I have a little trouble getting up in the morning. I know how to divide by nine, which is number of snooze minutes my Sony clock radio "Dream Bar" will give me. I snooze for about 40-50 minutes (or actually 45-54 minutes to be precise) every morning.
Clocky from this MIT student is the solution to my problem. An alarm clock on wheels. Here's a snippet:
Before you hit the snooze button a second time on this alarm clock, you'll have to hunt it down.
The shag carpet-covered robotic alarm clock on wheels, called Clocky, rolls away and hides.
The clock is the invention of Gauri Nanda, a graduate student -- and a person who occasionally oversleeps -- who works in the Media Lab at the Massachusetts Institute of Technology.
Looks kinda freaky with the shag carpeting. Make sure to keep all ferrets away from this device.
Read the entire story here.
-aB
2 comments:
I just heard that the fancy Bose clock radios actually let you set the snooze time to whatever length you want. This is cool.

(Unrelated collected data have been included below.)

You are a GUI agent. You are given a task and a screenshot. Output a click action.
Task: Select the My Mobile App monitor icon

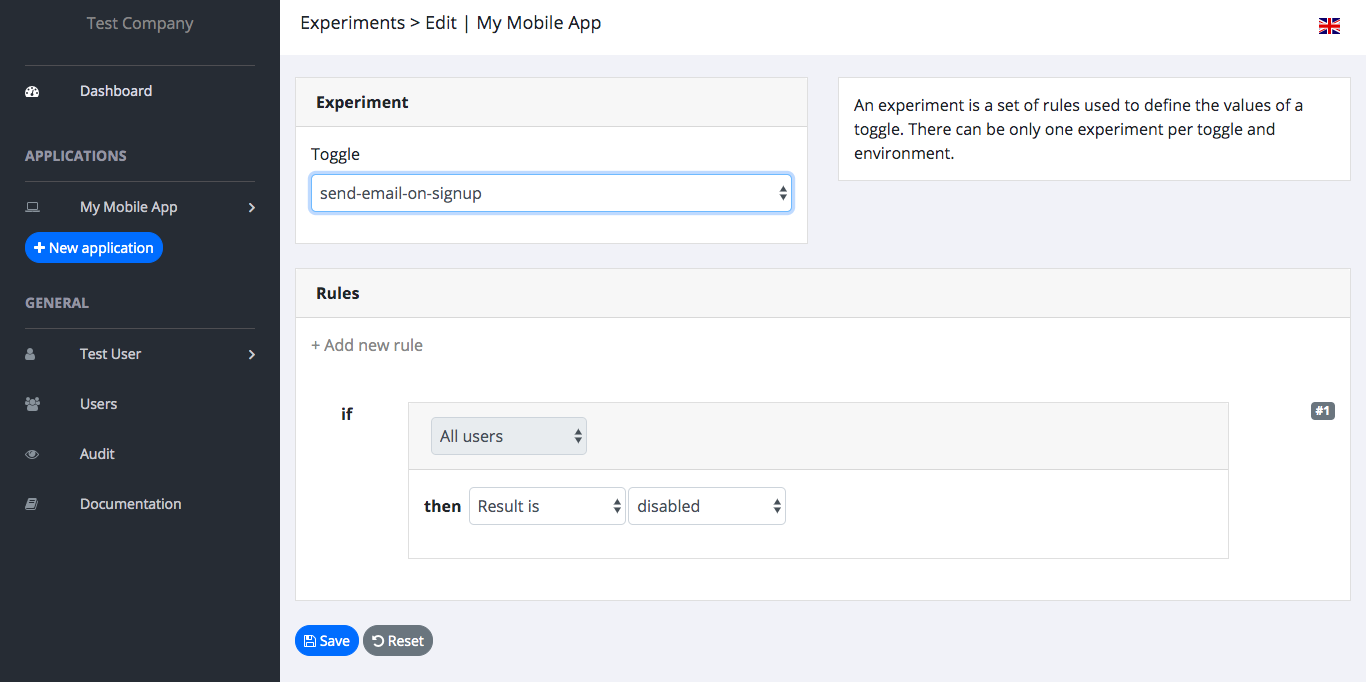point(31,206)
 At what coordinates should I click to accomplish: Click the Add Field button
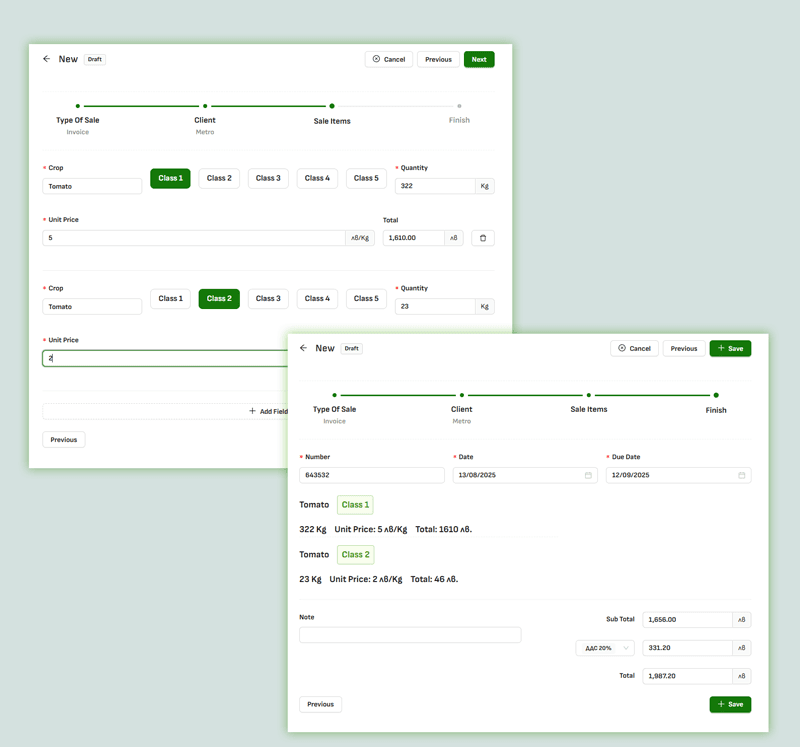[x=270, y=411]
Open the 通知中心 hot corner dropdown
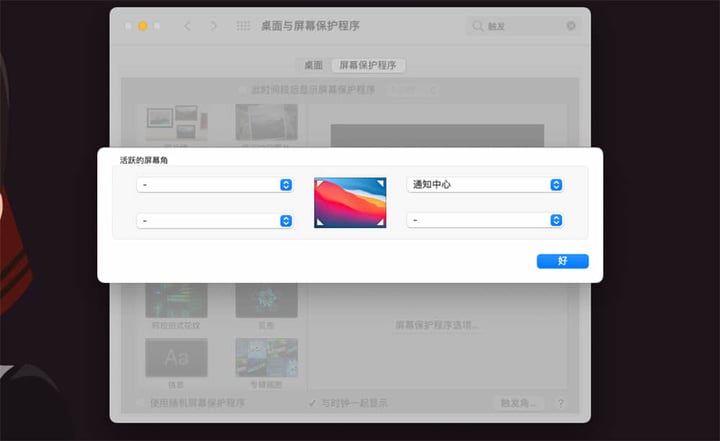 click(x=484, y=185)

The thing is, clock radios don't advertise their snooze lengths. It's troble when you're in a hotel room and don't know the length of the snooze. In my experience, it can range from five minutes to fifteen. How Sony chose nine minutes would be an interesting study.
-aB
I remember the alarm clocks that looked like a baseball that you would have to throw to shut up. They were big about 5-10 years ago.